4 — Swarm Services Dashboard
Create a second dashboard called “Services“, and create a template variable to store list of services running on cluster:
You can filter now metrics by service name:
4.1 — Memory usage per Service
SELECT mean(“usage_percent”) AS “mean_usage_percent” FROM “docker_metrics”.”autogen”.”docker_container_mem_docker” WHERE time > :dashboardTime: AND “com.docker.swarm.service.name” = :container: GROUP BY :interval: FILL(null)
4.2 — CPU usage per Service
SELECT mean(“usage_percent”) AS “mean_usage_percent” FROM “docker_metrics”.”autogen”.”docker_container_cpu_docker” WHERE time > :dashboardTime: AND “com.docker.swarm.service.name” = :container: GROUP BY :interval: FILL(null)
4.3 — Network Transmit/Receive
SELECT mean(“tx_packets”) AS “mean_tx_packets”, mean(“rx_packets”) AS “mean_rx_packets” FROM “docker_metrics”.”autogen”.”docker_container_net_docker” WHERE time > :dashboardTime: AND “com.docker.swarm.service.name” = :container: GROUP BY :interval: FILL(null)

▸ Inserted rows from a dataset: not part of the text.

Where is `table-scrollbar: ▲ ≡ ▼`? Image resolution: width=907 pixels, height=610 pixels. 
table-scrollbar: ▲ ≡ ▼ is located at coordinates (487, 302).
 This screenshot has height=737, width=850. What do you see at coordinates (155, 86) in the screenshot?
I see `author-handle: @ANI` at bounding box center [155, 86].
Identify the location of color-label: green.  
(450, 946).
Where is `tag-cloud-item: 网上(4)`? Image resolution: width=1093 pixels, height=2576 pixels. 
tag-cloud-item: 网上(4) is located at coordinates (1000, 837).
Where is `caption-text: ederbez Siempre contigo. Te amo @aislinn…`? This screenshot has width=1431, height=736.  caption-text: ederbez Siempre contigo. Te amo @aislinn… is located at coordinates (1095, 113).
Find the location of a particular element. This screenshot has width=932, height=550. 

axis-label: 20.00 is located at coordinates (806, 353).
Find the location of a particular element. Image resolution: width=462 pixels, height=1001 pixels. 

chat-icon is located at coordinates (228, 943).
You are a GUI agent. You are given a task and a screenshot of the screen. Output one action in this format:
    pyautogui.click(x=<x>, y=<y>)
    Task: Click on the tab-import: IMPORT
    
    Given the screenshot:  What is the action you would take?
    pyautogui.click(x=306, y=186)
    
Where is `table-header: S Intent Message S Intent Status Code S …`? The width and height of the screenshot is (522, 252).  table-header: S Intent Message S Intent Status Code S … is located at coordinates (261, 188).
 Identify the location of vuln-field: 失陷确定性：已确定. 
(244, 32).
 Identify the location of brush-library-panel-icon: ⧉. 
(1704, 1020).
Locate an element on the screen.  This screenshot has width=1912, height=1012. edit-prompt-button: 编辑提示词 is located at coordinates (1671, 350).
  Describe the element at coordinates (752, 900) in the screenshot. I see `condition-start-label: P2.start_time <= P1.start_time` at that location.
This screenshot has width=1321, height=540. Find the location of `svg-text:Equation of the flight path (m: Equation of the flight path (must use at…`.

4.4 — IO Read/Write per Service
SELECT mean(“io_serviced_recursive_write”) AS “mean_io_recursive_write_write”, mean(“io_serviced_recursive_read”) AS “mean_io_serviced_recursive_read” FROM “docker_metrics”.”autogen”.”docker_container_blkio_docker” WHERE time > :dashboardTime: AND “com.docker.swarm.service.name” = :container: GROUP BY :interval: FILL(null)
Result:
Note: you can take this further, and filter metrics by the node on which the service is running on by creating another template variable:
Let’s see what happen if we create another service on Swarm:
docker service create — name api — constraint node.role==worker -p 5000:5000 mlabouardy/books-api
If you go back to Chronograf, you should see the service has been added automatically to the container dropdown list:
And that’s it! You now have the foundation for building beautiful data visualizations and dashboards with Chronograf.
Kapacitor is the last piece of the puzzle. We now know how to store, get and read metrics, and now you need to elaborate on them to do something like alerting or proactive monitoring.
So on the “Configuration” tab, click on “Add config“:
Add new Kapacitor instance as below, and enable Slack:
Note: update the Slack channel & Webhook URL in case you didn’t update the kapacitor.conf file in the beginning of this tutorial. You can get a Webhook URL by going to this page:
5 — Alerts definition
5.1 — High Memory Utilization Alert
Navigate to the “Rule Configuration” page by visiting the “Alerting” page and click on the “Build Rule” button in the top right corner:
We will trigger an alert if the memory usage is over 60%:
Next, we select Slack as the event handler and configure the alert message:
Note: there’s no need to include a Slack channel in the Alert Message section if you specified a default channel in the initial Slack configuration.
5.2 — High CPU Utilization Alert
Create a second rule to trigger an alert if CPU usage is over 40%:
Alert endpoint:
Save the rule, and you’re all set !
Now our alert rules are defined, lets test them out by creating some load on our cluster.
6 — Stress Testing
I used stress, a tool for generating workload. It can produce CPU, memory, I/O, and disk stress.
6.1 — Stressing the CPU
docker run — rm -it progrium/stress — cpu 4 — timeout 20s
Note: depending on the type of your CPU, make sure to replace ‘4‘ accordingly.
After few seconds, you should receive a Slack notification:
Kapacitor trigger an alert and also recovered them (Status OK) if the alert is resolved.
6.2 — Stressing the Memory
docker run — rm -it progrium/stress — vm 3 — timeout 20s
It will stress memory using three processes, with each about 256 Mb(override with the option –vm-bytes).
Let it run for a couple seconds :
That’s it! You’ve successfully setup a highly scalable, distributed monitoring platform for your Swarm cluster with only Open Source projects.